Sara Tunzo, a former student at Unity College in Maine, was the Food and Farm projects coordinator. Tunzo cares for a young calf in the campus barn. (Mark Tardif)

The students filed into our living room and took their places at our big table, all of them sustainable agriculture majors at Unity College in Maine. Some had long dreadlocks, and all were casually dressed, with women slightly outnumbering the men.

Groups like this often visit our household to talk about small-scale farming, and this time I asked them a question that is often asked of my husband and me: “Why do so many young people today want to farm?” Not all of our visitors did, as it turned out, but most intended to work somewhere in “the food system” and were passionately involved in agriculture as a branch of knowledge.

Many said they had been initially drawn to the subject by their mistrust of the nation’s food supply and a desire to be independent from it. “There is no more important work than feeding people,” one said. “It’s meaningful work.”

Others praised the way small farming creates a sense of community, or simply the way the soil feels to their hands. They are undaunted by hard work, and growing food makes them feel happy. I often hear home gardeners talk the same way.

I ask the young people who apply for jobs with us why they want to be farmers, and they speak with one voice about the “disconnect between food and people in this country” and how they want to repair it. They talk about a “real” or “authentic” farming lifestyle.

Tunzo at work in the campus garden. (Mark Tardif)

Perhaps they’re fed up with the virtual, digitized experience, the economics of imaginary money. It’s not that they’re Luddites. They’re just looking to make something tangible and meaningful. I wonder if Holden Caulfield, J.D. Salinger’s 1950s antihero, disgusted with the “phonies” he found everywhere, would today wind up apprenticing on an organic farm.

Above all, the young want a challenge, an exercise in problem-solving. “I could swear,” one applicant wrote to us, “farming makes us use a larger percentage of our brains.” Does your son or daughter want to grow potatoes after he or she gets out of of Yale? You’re not alone.

Meanwhile, what’s happening in the other world of conventional agriculture? According to an article in USA Today, enrollment is increasing in big-university agriculture programs with students lured by the prospect of employment. As the population grows, there will be lots of jobs feeding the world. But, in some of these schools at least, students sound a bit like the renegades who show up at our door. “Better health through local foods and farmers markets appeal to them,” writes the newspaper’s Jens Manuel Krogstad.

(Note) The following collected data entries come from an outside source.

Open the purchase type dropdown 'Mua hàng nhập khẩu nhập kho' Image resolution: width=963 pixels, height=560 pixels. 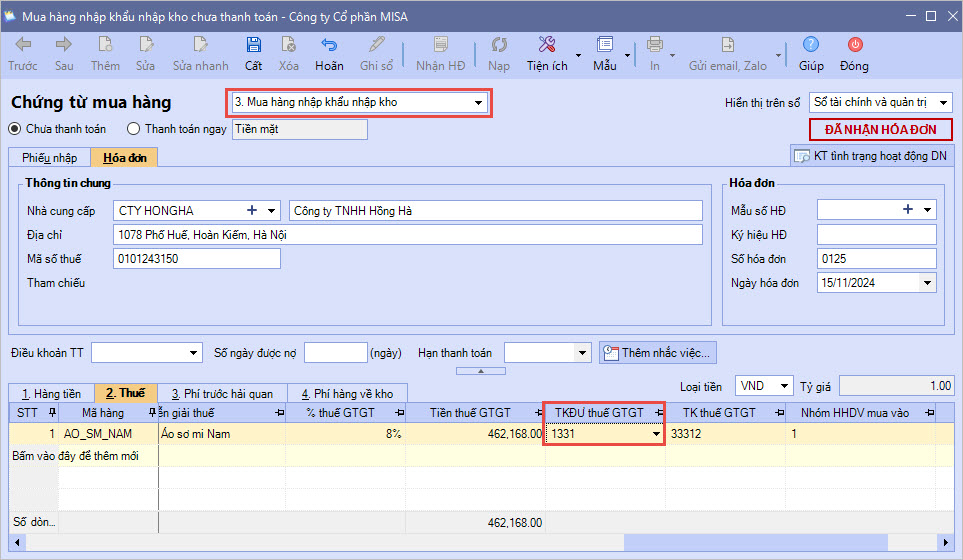pos(478,103)
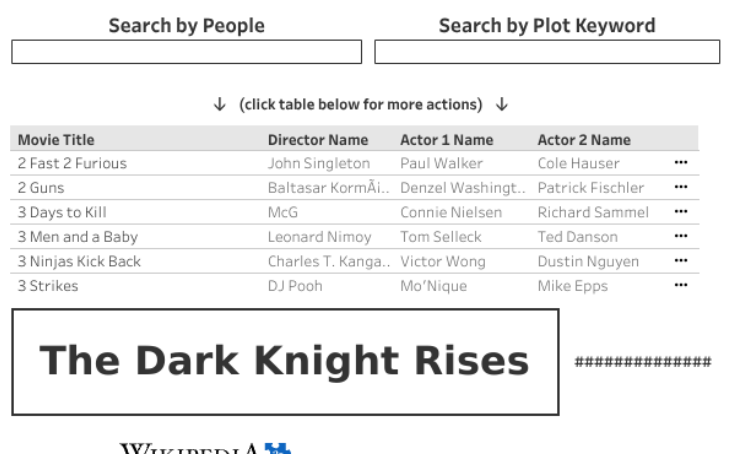
Task: Click ellipsis for 3 Ninjas Kick Back
Action: coord(681,261)
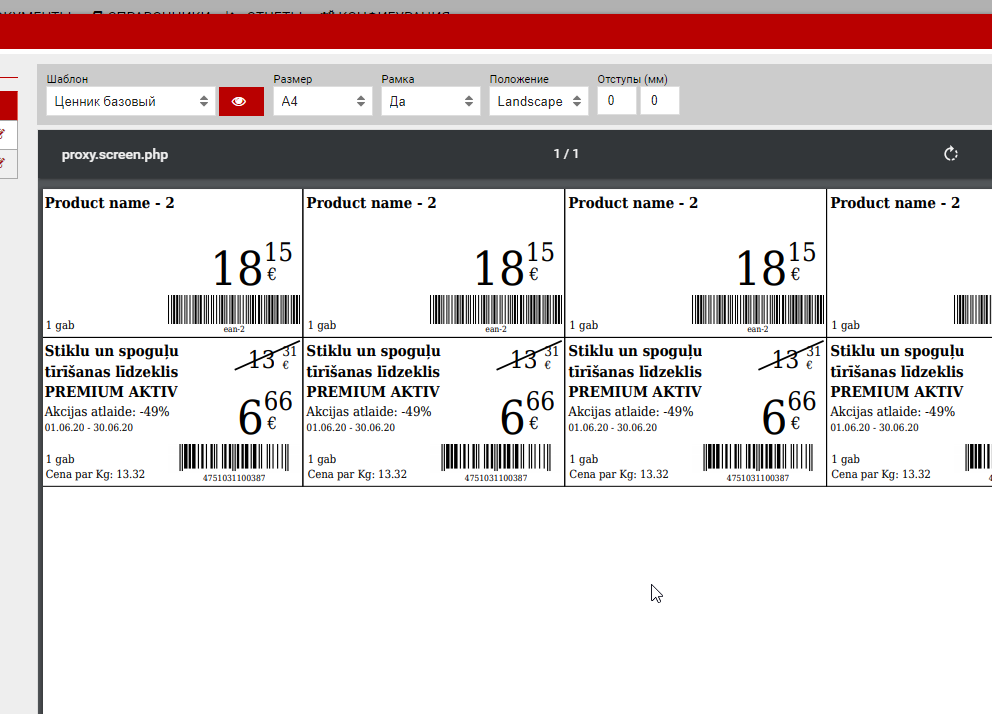The height and width of the screenshot is (714, 992).
Task: Click the 1 / 1 page indicator
Action: (x=566, y=154)
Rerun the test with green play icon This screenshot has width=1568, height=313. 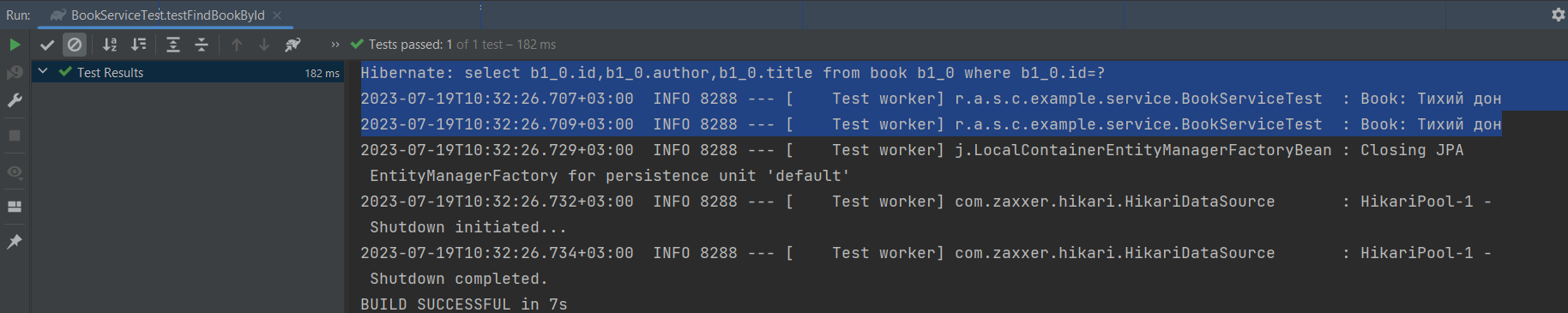[x=15, y=45]
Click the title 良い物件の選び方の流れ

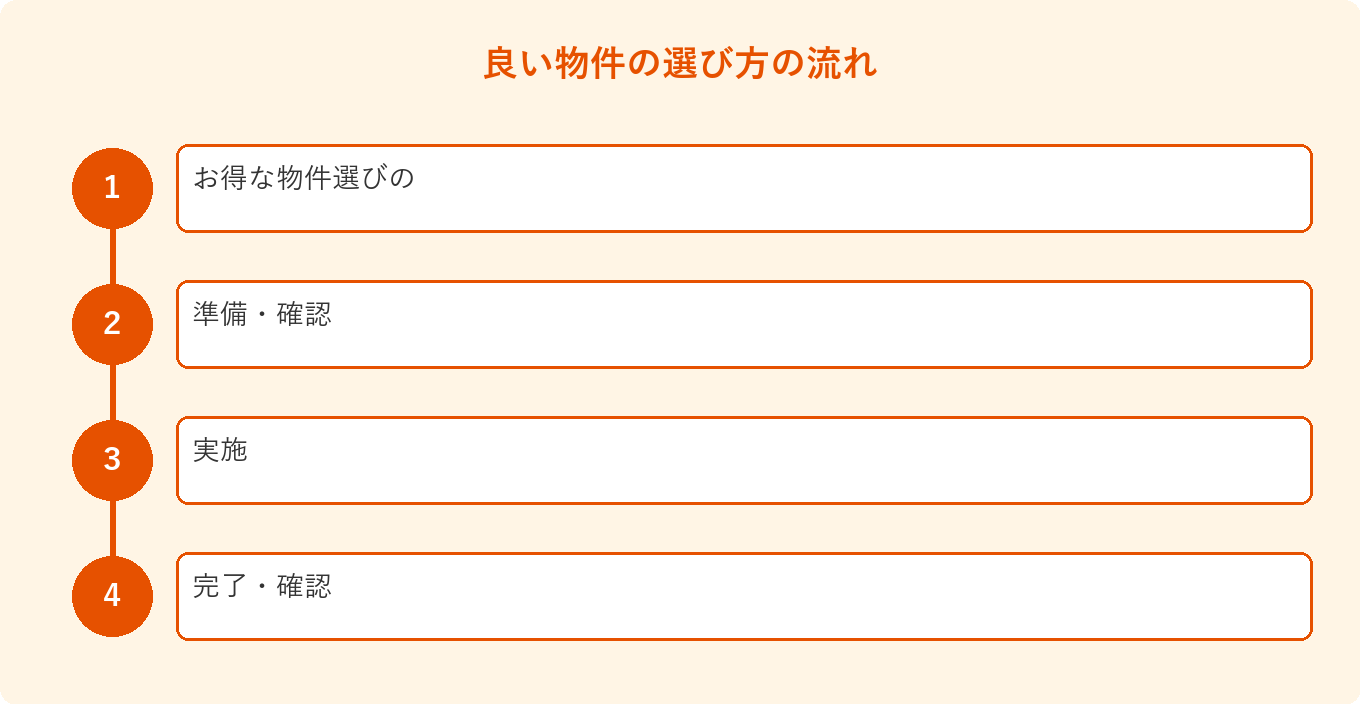680,63
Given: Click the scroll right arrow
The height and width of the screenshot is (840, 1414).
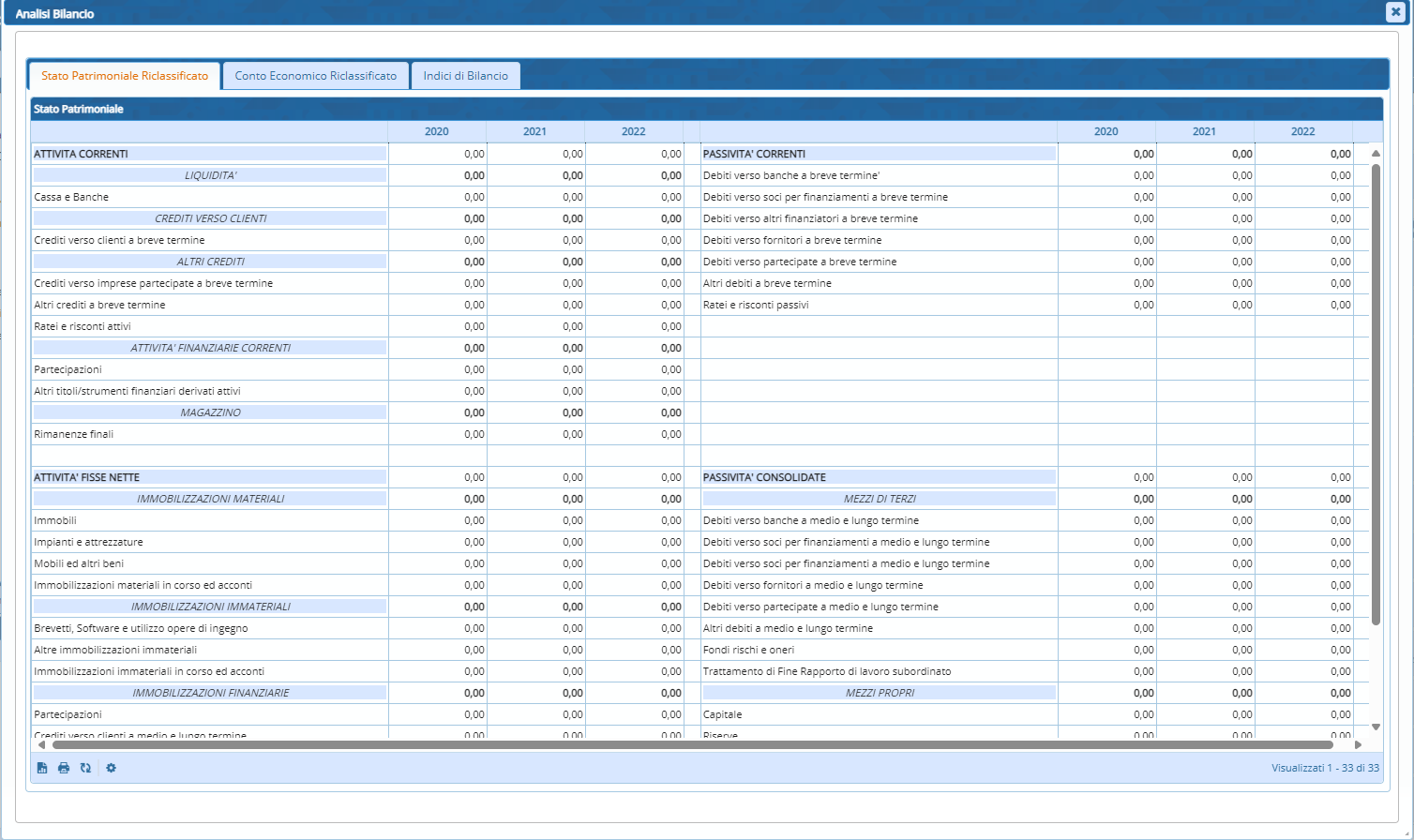Looking at the screenshot, I should pos(1358,745).
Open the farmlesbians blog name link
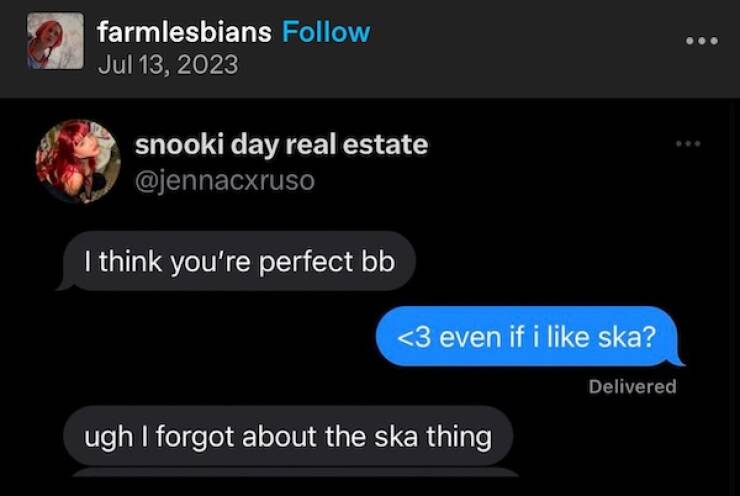The image size is (740, 496). (x=184, y=32)
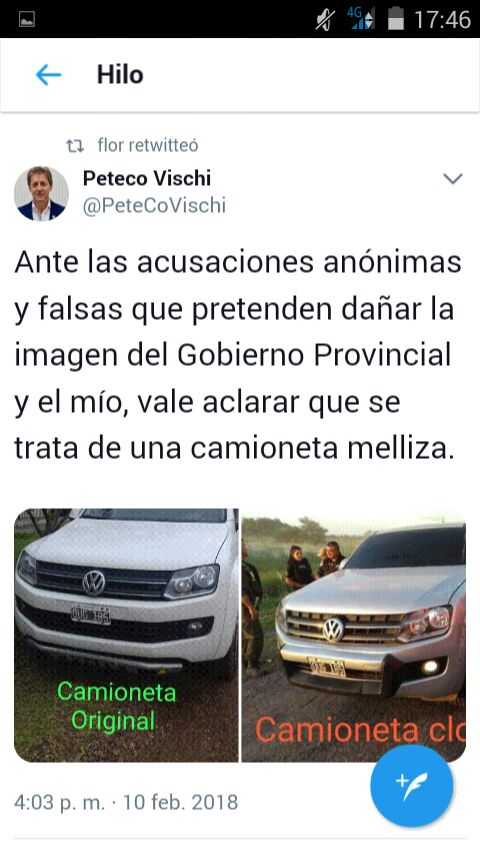Screen dimensions: 480x854
Task: Open the silver Camioneta clon photo
Action: (354, 635)
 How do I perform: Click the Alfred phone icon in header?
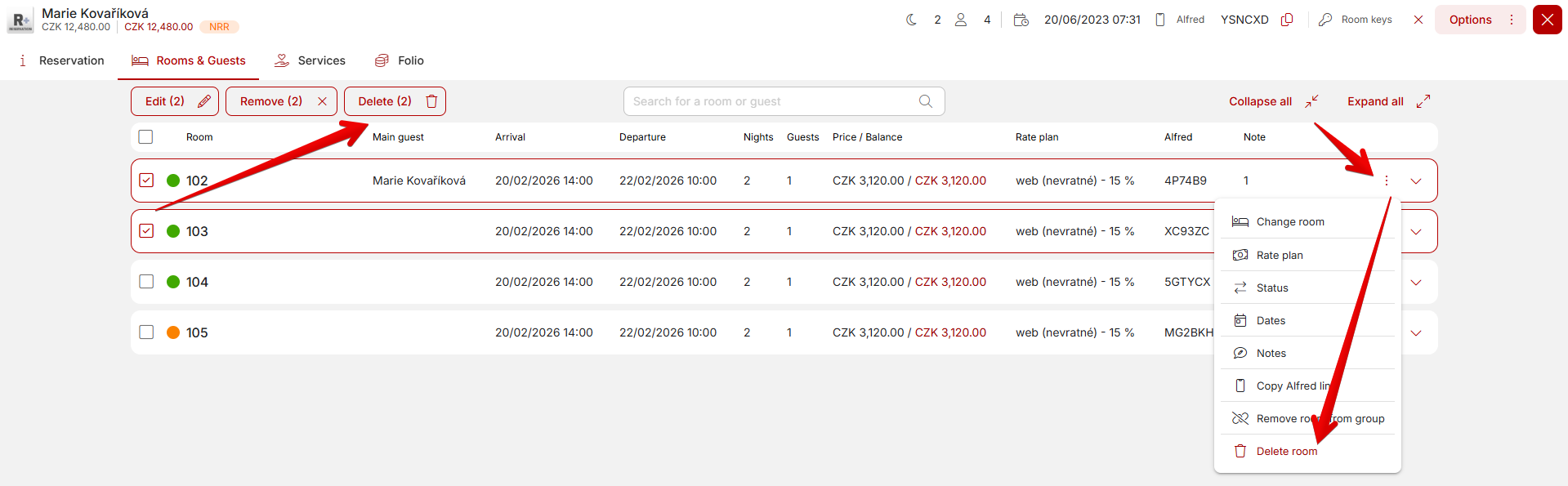(x=1160, y=20)
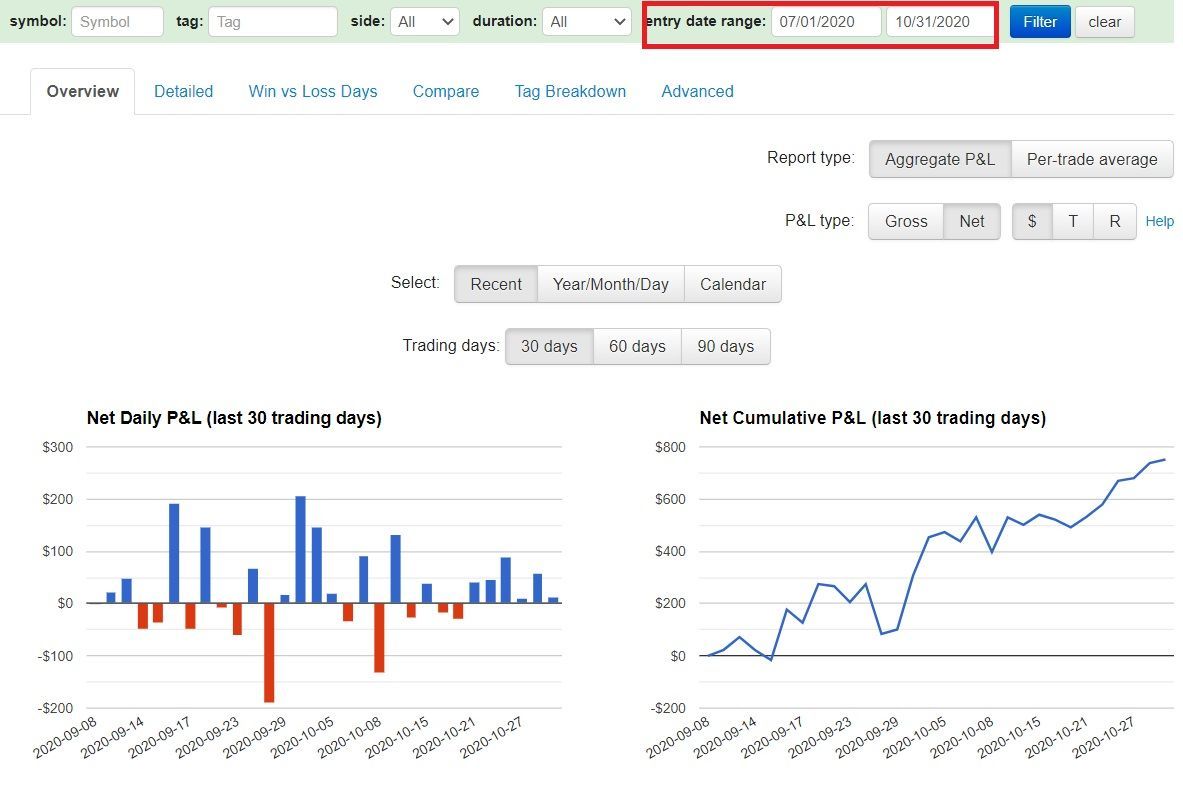Go to the Advanced tab
Screen dimensions: 1183x787
[698, 91]
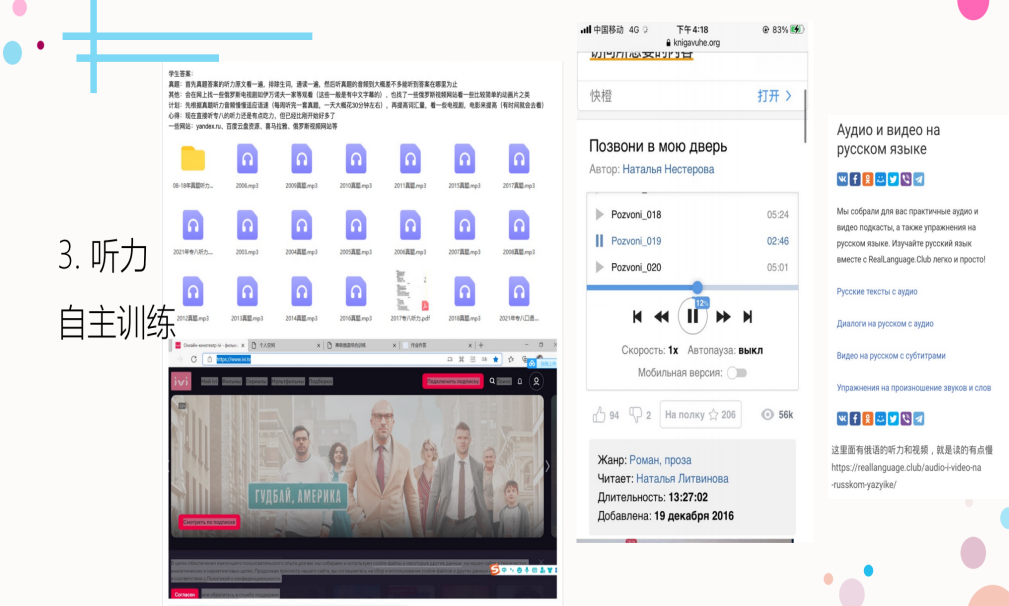Click next-slide arrow on ivi banner

coord(546,465)
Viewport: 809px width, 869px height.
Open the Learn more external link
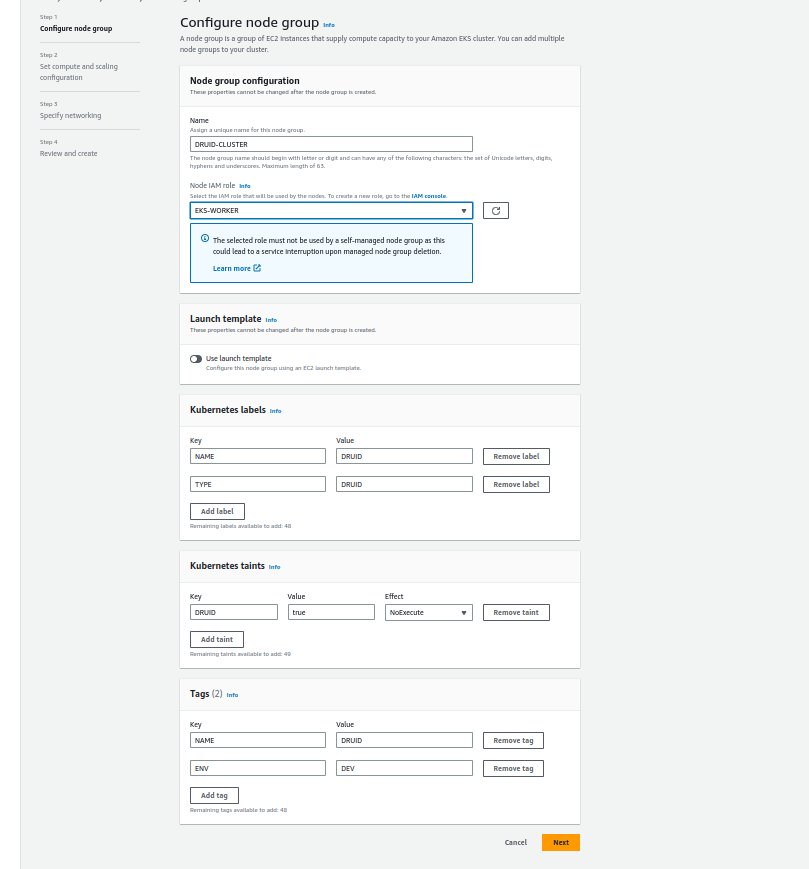pos(236,268)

One of the last students to speak, as we finished up the homemade blueberry muffins they had brought, looked a little bit different from the rest, although he led in the condemnation of such factory farm practices as overcrowding poultry barns and feeding corn instead of grass to cattle. “I want to be the next Joel Salatin,” he said proudly, evoking the well-known, innovative Virginia farmer/author — a Christian libertarian who marches to his own drum. “As a short-haired conservative white guy, I’d like to change the face of organic agriculture,” the student said, to much hearty laughter. And who knows? Maybe he will.

Damrosch’s latest book is “The Four Season Farm Gardener’s Cookbook.

Tip of the week

 April is the month for reviving potbound houseplants. Remove plants from pots to examine root systems. In stubborn examples, run a knife between the inside of the pot and the soil to lift. In extreme cases, cut plastic or break clay pots to free the plant. Tease or score roots to open them out, and repot the plant in a container slightly larger than the old one. Use fresh potting soil and begin a fertilizing routine for the growing season.